--- AUFGABENSTELLUNG ---
Ändern Sie eine Passage im Text über die Schoah in der Literatur: Geben Sie alles von "Im Jahr 1951" bis hinunter zu "Theater organisiert wurde." wieder und setzen Sie dabei "Philosoph" an die Stelle von "Soziologe".

--- TEXTABSCHNITT ---
HEIDELBERG (inn) - Es ist unausweichlich, dass die Schoah in Dichtung und Prosa thematisiert wird. Denn nur dadurch kann die Erinnerung an die Judenvernichtung wach bleiben. Diese Ansicht äußerte die israelische Autorin Nava Semel am Donnerstagabend bei einer Veranstaltung im Heidelberger Theater.

Im Jahr 1951 hatte der Soziologe Theodor W. Adorno den bekannten Satz gesagt: "Nach Auschwitz ein Gedicht zu schreiben, ist barbarisch." Semel, eine Tochter von Überlebenden, entgegnete in Heidelberg darauf: "Der Holocaust wurde Menschen von anderen Menschen angetan – er ist nicht nur eine jüdische, sondern eine menschliche Erfahrung." Der Kampf gegen das Vergessen könne auch durch die Kunst unterstützt werden, sagte sie bei der Veranstaltung "Kann man über den Holocaust schreiben?", die von der Hochschule für Jüdische Studien und dem Heidelberger Theater organisiert wurde.

Als sie ihr erstes Buch, "Gerschona", einem deutschen Verleger anbieten wollte, fragte sie ihre Mutter, eine Auschwitz-Überlebende, um Erlaubnis. Diese befürwortete ihre Pläne: "Ich habe meinen Streit mit den Nazis, aber nicht mit der deutschen Kultur." Das Buch solle in einer deutschen Bibliothek existieren, und wenn es auch nur eine einzige Person lese und es kein Bestseller werde, fügte die Autorin hinzu. Sie schreibe für diese potentielle Person.

(Einträge zum Zeigen auf Wörter und Elemente)
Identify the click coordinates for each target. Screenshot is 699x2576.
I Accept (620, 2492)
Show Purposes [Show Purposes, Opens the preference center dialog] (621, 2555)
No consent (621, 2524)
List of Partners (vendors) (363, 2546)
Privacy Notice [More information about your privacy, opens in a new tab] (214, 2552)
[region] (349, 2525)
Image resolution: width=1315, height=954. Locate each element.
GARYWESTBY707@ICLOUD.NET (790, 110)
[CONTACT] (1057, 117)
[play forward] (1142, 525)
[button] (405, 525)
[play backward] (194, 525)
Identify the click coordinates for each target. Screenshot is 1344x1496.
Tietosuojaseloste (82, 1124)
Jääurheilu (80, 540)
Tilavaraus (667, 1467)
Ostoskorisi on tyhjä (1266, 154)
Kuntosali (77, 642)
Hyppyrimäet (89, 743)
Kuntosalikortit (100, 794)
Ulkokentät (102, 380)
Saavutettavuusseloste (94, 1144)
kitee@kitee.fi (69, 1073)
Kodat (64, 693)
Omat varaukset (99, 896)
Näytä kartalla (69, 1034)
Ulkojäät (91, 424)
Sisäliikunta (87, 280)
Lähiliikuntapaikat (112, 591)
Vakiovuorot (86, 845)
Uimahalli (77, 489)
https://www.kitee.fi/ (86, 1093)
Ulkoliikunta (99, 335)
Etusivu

--- LÖSUNG DER AUFGABE ---
Im Jahr 1951 hatte der Philosoph Theodor W. Adorno den bekannten Satz gesagt: "Nach Auschwitz ein Gedicht zu schreiben, ist barbarisch." Semel, eine Tochter von Überlebenden, entgegnete in Heidelberg darauf: "Der Holocaust wurde Menschen von anderen Menschen angetan – er ist nicht nur eine jüdische, sondern eine menschliche Erfahrung." Der Kampf gegen das Vergessen könne auch durch die Kunst unterstützt werden, sagte sie bei der Veranstaltung "Kann man über den Holocaust schreiben?", die von der Hochschule für Jüdische Studien und dem Heidelberger Theater organisiert wurde.